▸ **TASK OBJECTIVE**
Your answer must match the data word for word.

[Opening EXTRACTED MATERIAL section]

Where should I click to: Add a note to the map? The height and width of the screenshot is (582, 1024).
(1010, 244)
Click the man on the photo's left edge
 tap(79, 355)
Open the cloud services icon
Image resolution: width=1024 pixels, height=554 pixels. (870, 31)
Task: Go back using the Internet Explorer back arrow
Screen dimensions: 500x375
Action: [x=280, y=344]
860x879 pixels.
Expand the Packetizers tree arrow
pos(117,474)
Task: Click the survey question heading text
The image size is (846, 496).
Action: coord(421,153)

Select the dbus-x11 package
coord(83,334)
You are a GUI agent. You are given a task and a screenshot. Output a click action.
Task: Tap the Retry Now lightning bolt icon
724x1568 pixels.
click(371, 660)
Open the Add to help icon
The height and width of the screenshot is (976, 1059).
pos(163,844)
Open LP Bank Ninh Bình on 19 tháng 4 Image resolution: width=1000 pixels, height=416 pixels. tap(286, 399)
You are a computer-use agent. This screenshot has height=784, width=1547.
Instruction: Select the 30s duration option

[Closing EXTRACTED MATERIAL section]

▸ **RESPONSE AREA**
Where should I click to: Add a note to the map? The height and width of the screenshot is (582, 1024).
(1010, 244)
Click the man on the photo's left edge
 tap(79, 355)
Open the cloud services icon
Image resolution: width=1024 pixels, height=554 pixels. (870, 31)
Task: Go back using the Internet Explorer back arrow
Screen dimensions: 500x375
Action: [x=280, y=344]
860x879 pixels.
Expand the Packetizers tree arrow
pos(117,474)
Task: Click the survey question heading text
The image size is (846, 496).
Action: coord(421,153)

Select the dbus-x11 package
coord(83,334)
You are a GUI agent. You are given a task and a screenshot. Output a click action.
Task: Tap the Retry Now lightning bolt icon
724x1568 pixels.
click(371, 660)
Open the Add to help icon
The height and width of the screenshot is (976, 1059).
pos(163,844)
Open LP Bank Ninh Bình on 19 tháng 4 Image resolution: width=1000 pixels, height=416 pixels. tap(286, 399)
You are a computer-use agent. This screenshot has height=784, width=1547.
Instruction: Select the 30s duration option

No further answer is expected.